> Given task
Could you format every line of the items below as a Markdown table with two columns, No. and Text, numbering the rows and skipping any blank lines? Leave the pictures out of the answer.

*-*-*

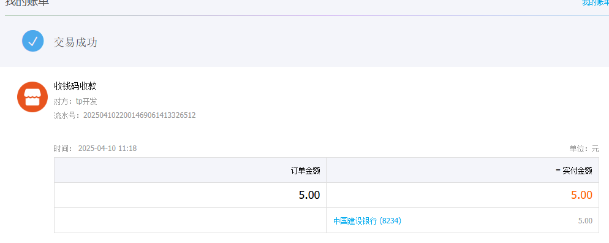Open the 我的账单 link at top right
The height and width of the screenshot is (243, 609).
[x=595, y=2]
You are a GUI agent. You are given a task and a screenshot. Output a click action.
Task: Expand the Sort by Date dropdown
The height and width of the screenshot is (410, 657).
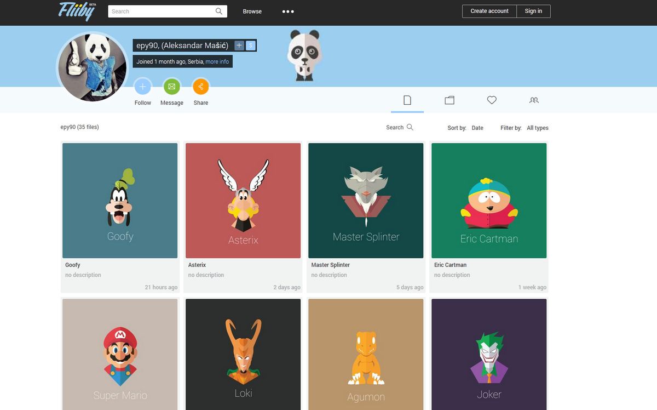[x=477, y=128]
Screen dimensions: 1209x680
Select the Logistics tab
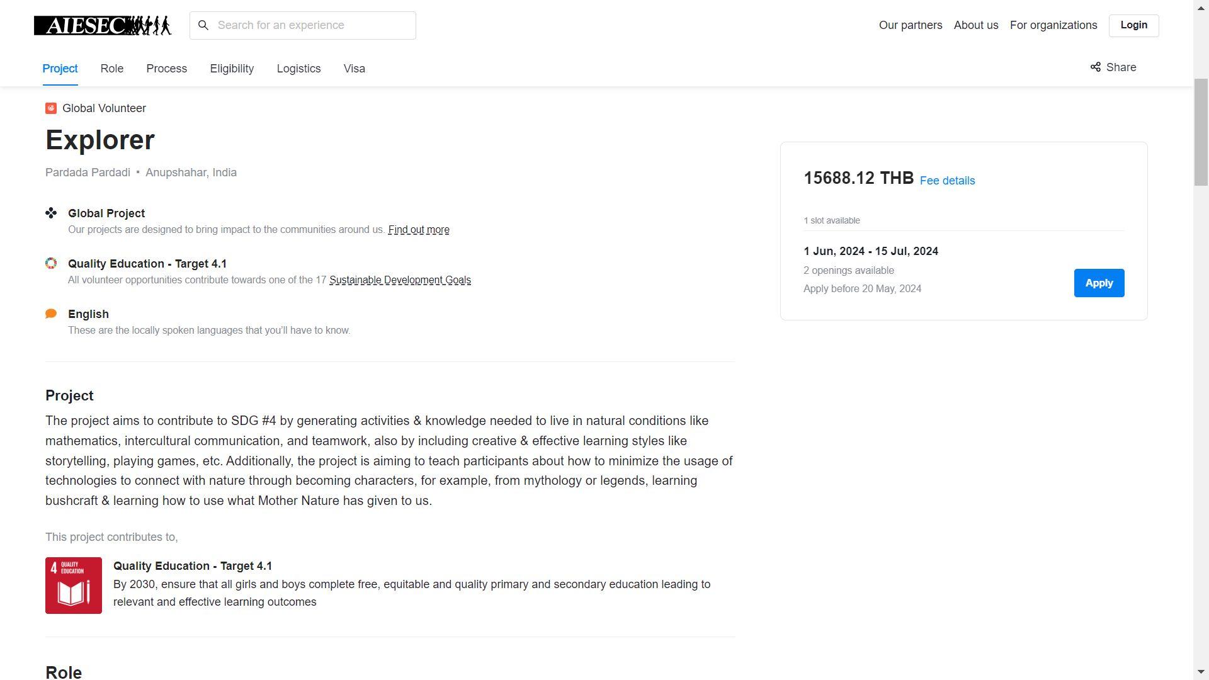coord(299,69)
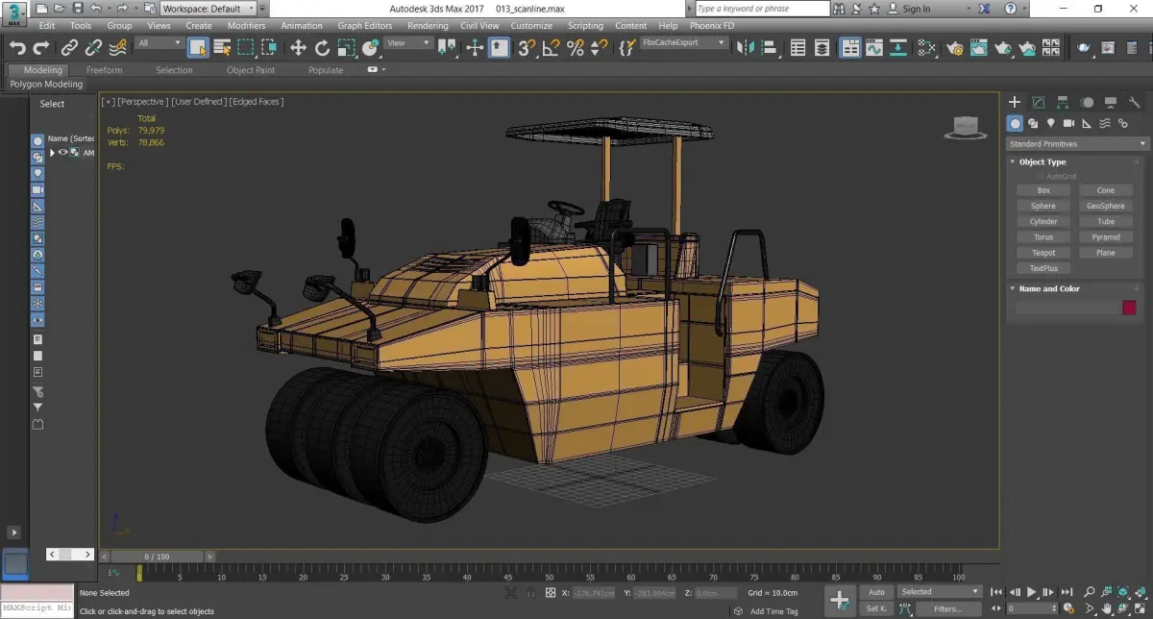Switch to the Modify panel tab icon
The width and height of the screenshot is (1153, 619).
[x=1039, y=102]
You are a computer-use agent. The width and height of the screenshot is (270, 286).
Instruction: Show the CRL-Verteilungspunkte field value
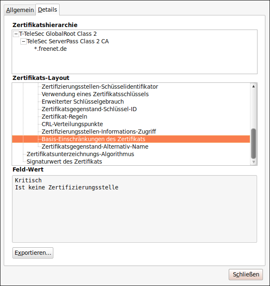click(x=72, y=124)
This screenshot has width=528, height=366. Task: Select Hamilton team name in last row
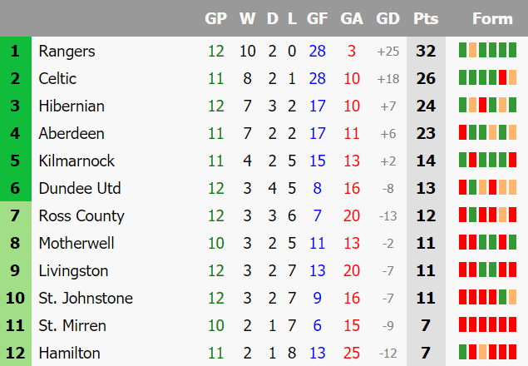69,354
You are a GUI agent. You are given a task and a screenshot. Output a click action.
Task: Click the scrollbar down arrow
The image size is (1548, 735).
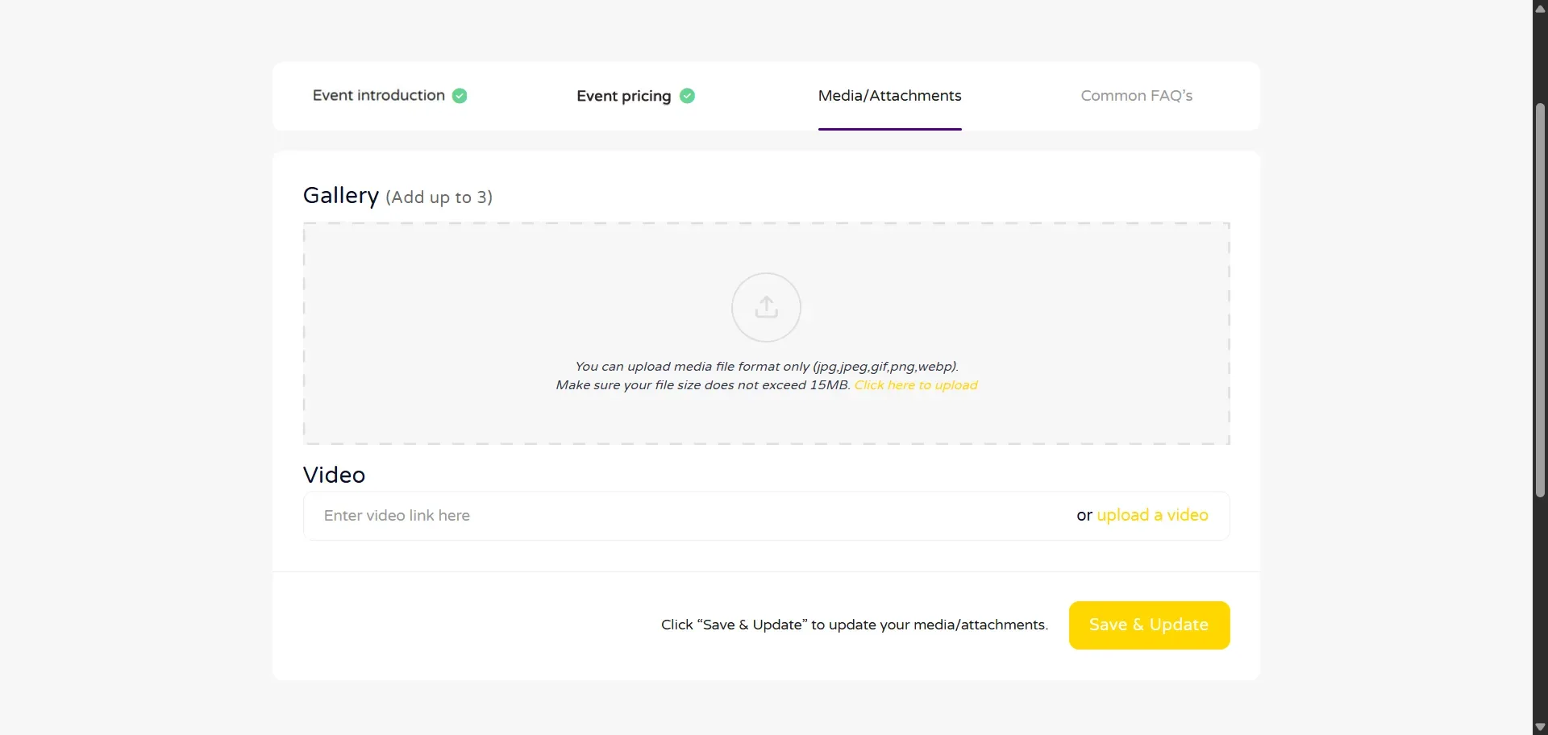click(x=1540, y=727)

*-*-*

> Exercise response
| No. | Text |
|---|---|
| 1 | Open the 我的账单 link at top right |
| 2 | The height and width of the screenshot is (243, 609). |
| 3 | [x=595, y=2] |
| 4 | You are a GUI agent. You are given a task and a screenshot. Output a click action. |
| 5 | Task: Expand the Sort by Date dropdown |
| 6 | The height and width of the screenshot is (410, 657). |
| 7 | [x=477, y=128] |
| 8 | Screen dimensions: 1209x680 |
| 9 | Select the Logistics tab |
| 10 | coord(299,69) |
| 11 | Switch to the Modify panel tab icon |
| 12 | The width and height of the screenshot is (1153, 619). |
| 13 | [x=1039, y=102] |
| 14 | You are a computer-use agent. The width and height of the screenshot is (270, 286). |
| 15 | Instruction: Show the CRL-Verteilungspunkte field value |
| 16 | click(x=72, y=124) |
| 17 | This screenshot has width=528, height=366. Task: Select Hamilton team name in last row |
| 18 | 69,354 |
| 19 | You are a GUI agent. You are given a task and a screenshot. Output a click action. |
| 20 | Task: Click the scrollbar down arrow |
| 21 | The image size is (1548, 735). |
| 22 | click(x=1540, y=727) |